Last Friday, Bach was flying solo from Orcas Island off the coast of Washington State in the two seat, single engine, experimental Searey aircraft he called "Puff", when he failed to clear power lines on approach to landing on San Juan Island. The line caught his landing gear causing the plane to flip over. Bach was suspended upside down for a time, held in place by his seat harness. A group of campers nearby came to his aid, cutting Bach free from his restraint and pulling him out of the airplane.
|Photo by Steve Wehrly - courtesy Journal of the San Juan Islands|
I am hoping that over the years, the 76 year old has learned to lighten up a little bit regarding pilot performance. In his book, A Gift of Wings, Bach writes, "The man who flies is responsible for his own destiny. The accident that could not have been avoided through the action of the pilot is just about nonexistent." For a man who wrote millions of words exploring the complexity of feeling and flight, his perpetuation of the myth of the all powerful pilot is hard to understand.
Ernest K. Gann, another well-known pilot, whose prolific output as a writer includes the novels The High and the Mighty and the marvelous Fate Is the Hunter. Gann's own close calls as an airline pilot (American Airlines, Matson Airlines and military service in the Air Transport Command) prompted him to believe that life or death was a toss up, not in the hands of the pilot or anyone else for that matter, but rather a matter of fate. What pilot with any serious number of hours moving people through the skies - especially in those early days didn't have a story in which a minor event contributed to or avoided catastrophe?
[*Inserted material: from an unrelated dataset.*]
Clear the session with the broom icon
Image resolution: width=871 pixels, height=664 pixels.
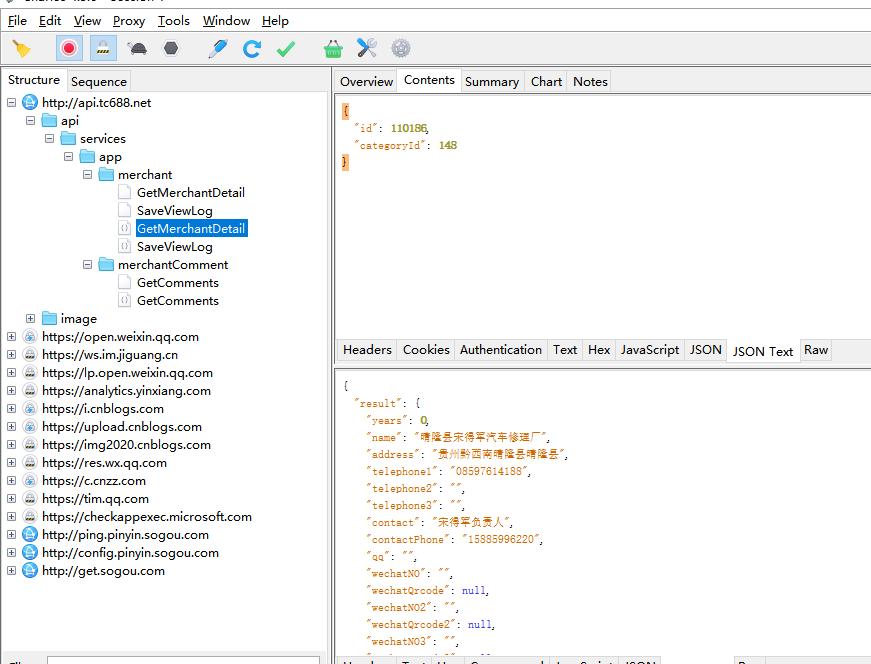21,48
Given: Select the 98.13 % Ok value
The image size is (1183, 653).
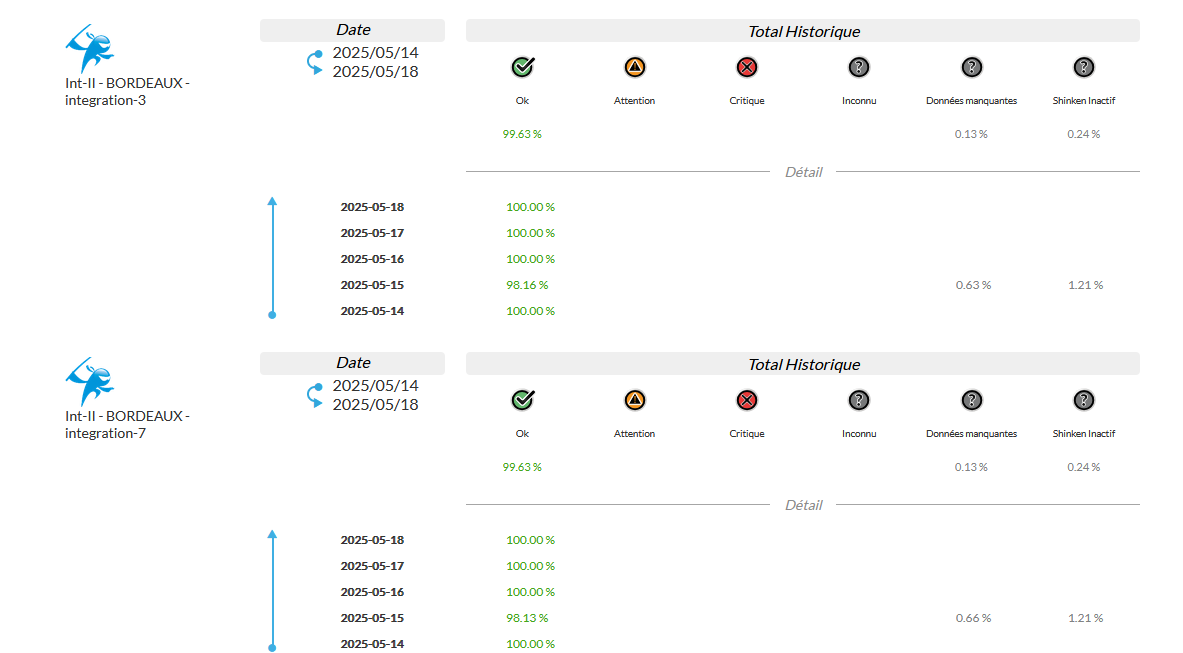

Having written two dozen books and ten movies, Gann died at the age of 81 on San Juan Island, the very same small island where Bach crashed his plane on Friday.
|The Antoine St. Exupery Aero Club in Mauritania|
We have pilots like these to thank for reminding us of the power and poetry of flight, which is just one reason why I join many, many others in praying for Richard Bach's full and speedy recovery. Write on.